Albin Brun, die lange verpönte Volksmusik erlebt seit einigen Jahren einen regelrechten Boom. Wie erklären Sie sich das?
Hier spielen vermutlich verschiedene Faktoren zusammen: Wo Globalisierung und Digitalisierung dazu geführt haben, dass alle Grenzen gefallen sind, besinnt man sich vielleicht wieder stärker auf seine unmittelbare, authentische Umgebung und die eigenen Wurzeln. Sicher hat der Boom aber auch damit zu tun, dass sich die Volksmusik selbst geöffnet hat. Sie ist damit für ein breiteres, urbaneres Publikum interessant geworden, das sich jetzt vermehrt auch mit dieser Art Musik identifizieren kann.
Was ist anders an dieser neuen Volksmusik?
Durch innovative Akteure ist sie aus der vorher doch recht konservativen Ecke herausgekommen. Diese experimentierten mit anderen Musikstilen und Spielarten und zeigten sich offen für Einflüsse aus anderen Kulturen. Das wiederum hat auch den Nachwuchs inspiriert.
Wirkt die Volksmusik heute auch umgekehrt auf andere Musikstile ein?
Es wird in der ganzen Musikwelt registriert, dass Volksmusik wieder im Trend liegt. So hört man auch in kommerzieller Musik immer mal ein volkstümliches Instrument oder einen Jodel. Aber der Einfluss von Klassik, Jazz und World Music auf die Volksmusik ist natürlich wesentlich grösser als umgekehrt.
Verliert die Volksmusik durch diese neuen Elemente ihre eigene Identität?
Absolut nicht! Einerseits besteht ja die urchige, urschweizerische Musik weiter. Andererseits hält eine neue Generation das Volkmusik-Erbe durch ihre Experimentierfreude lebendig. Ich sehe die neuen Impulse viel mehr als Bereicherung denn als Konkurrenz zur traditionellen Musik.
Die Hochschule Luzern bietet schon länger einen Schwerpunkt in instrumentaler Volksmusik an und mit dem Hauptfach «Jodel» kam inzwischen der vokale Bereich dazu.
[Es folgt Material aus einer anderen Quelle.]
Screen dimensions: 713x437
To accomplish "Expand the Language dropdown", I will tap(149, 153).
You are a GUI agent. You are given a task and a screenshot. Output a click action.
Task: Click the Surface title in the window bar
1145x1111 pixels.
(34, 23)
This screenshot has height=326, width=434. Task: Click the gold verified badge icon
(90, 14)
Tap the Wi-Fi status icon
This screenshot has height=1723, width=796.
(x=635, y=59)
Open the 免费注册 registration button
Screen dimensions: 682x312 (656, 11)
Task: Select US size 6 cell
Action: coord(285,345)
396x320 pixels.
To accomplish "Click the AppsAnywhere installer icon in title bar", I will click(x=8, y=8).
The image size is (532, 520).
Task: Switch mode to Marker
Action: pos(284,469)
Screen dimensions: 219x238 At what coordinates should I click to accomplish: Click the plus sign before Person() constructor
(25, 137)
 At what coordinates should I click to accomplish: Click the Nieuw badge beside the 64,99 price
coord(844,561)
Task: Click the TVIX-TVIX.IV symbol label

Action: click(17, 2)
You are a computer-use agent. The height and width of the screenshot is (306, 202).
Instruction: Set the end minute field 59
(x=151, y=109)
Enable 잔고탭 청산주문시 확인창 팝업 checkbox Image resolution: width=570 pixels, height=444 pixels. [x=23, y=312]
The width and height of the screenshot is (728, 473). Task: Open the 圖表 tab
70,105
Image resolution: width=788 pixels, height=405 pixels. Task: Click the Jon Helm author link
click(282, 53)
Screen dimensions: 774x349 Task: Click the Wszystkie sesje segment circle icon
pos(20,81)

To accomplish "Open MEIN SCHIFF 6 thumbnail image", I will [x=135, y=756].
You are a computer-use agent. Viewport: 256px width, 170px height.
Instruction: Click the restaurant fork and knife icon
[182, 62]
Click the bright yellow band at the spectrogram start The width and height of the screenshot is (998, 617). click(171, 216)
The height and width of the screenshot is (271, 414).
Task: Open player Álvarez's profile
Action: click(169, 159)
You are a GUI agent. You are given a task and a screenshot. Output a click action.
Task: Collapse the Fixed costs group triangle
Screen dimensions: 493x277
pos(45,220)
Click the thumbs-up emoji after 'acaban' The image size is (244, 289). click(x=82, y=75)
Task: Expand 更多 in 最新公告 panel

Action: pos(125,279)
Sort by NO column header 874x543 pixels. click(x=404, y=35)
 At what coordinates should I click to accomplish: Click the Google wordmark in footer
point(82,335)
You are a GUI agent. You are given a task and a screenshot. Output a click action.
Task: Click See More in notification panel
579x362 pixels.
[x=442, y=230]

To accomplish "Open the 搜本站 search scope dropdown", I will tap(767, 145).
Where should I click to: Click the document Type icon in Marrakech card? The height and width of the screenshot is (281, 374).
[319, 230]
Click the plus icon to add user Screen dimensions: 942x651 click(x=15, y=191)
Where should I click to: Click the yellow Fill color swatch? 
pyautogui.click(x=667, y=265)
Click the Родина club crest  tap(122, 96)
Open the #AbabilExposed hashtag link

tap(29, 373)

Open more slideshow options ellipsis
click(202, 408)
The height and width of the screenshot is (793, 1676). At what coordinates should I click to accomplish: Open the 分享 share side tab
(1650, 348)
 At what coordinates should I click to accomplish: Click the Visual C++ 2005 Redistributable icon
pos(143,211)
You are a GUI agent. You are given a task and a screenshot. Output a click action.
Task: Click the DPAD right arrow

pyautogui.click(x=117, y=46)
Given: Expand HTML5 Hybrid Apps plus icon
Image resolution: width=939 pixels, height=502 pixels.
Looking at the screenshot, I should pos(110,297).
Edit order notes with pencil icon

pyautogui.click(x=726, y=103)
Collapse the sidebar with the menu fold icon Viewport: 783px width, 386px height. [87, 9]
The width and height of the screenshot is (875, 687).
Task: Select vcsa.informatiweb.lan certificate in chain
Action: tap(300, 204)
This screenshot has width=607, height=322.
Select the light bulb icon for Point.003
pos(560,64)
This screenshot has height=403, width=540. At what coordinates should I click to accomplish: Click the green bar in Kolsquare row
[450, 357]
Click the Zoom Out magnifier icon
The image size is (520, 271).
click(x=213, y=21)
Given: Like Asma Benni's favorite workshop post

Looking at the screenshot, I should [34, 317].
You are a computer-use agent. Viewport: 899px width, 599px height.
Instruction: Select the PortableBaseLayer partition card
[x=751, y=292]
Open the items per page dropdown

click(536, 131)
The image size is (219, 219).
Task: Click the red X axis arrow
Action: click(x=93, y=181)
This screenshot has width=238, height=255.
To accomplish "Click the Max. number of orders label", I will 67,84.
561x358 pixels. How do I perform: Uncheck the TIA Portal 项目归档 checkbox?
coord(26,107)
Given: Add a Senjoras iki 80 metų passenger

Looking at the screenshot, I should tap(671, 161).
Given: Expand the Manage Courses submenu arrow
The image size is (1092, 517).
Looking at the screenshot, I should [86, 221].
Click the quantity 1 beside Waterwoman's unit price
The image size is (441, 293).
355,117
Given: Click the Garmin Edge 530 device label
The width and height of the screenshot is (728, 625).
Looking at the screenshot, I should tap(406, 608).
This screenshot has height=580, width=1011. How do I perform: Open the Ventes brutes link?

Manche befürchten eine Verakademisierung der Volksmusik…
Diese Angst kann ich nicht nachvollziehen. Wir möchten auf allen Ebenen dafür sorgen, dass die Volksmusik vital bleibt. Wie alle Musikstudierenden erlernen die «Volksmusiker» ein breites Repertoire auf hohem musikalischem Niveau. Die meisten arbeiten nach dem Abschluss als Musikpädagoginnen und -pädagogen und sind daneben als Künstlerinnen und Künstler eng mit der Volksmusikszene verbunden. Wie unsere Dozierenden nehmen zudem auch die Studierenden aktiv am Musikleben in- und ausserhalb der Hochschule teil.
Welche Rolle spielt dabei das Volksmusik-Ensemble «Alpinis»?
Ich habe die «Alpinis» nun zwei Jahre geleitet, bevor zum neuen Studienjahr der Schwyzerörgeli-Dozent Markus Flückiger die Leitung wieder übernimmt. Für uns Ensemble-Leitende ist es immer ein Privileg, hier mit unglaublich spielfreudigen und neugierigen Studentinnen und Studenten – vom Hackbrettler bis zur Jodlerin – arbeiten zu dürfen. Spannend ist auch, dass sich sie Zusammensetzung der «Alpinis» jedes Jahr durch neu hinzukommende Studierende wieder verändert. Auch über das Ensemble hinaus haben unsere Studierenden immer wieder die Gelegenheit, den Draht zum Publikum zu pflegen – das nächste Mal an der «Stubete» in der Jazzkantine Luzern am 30. Oktober.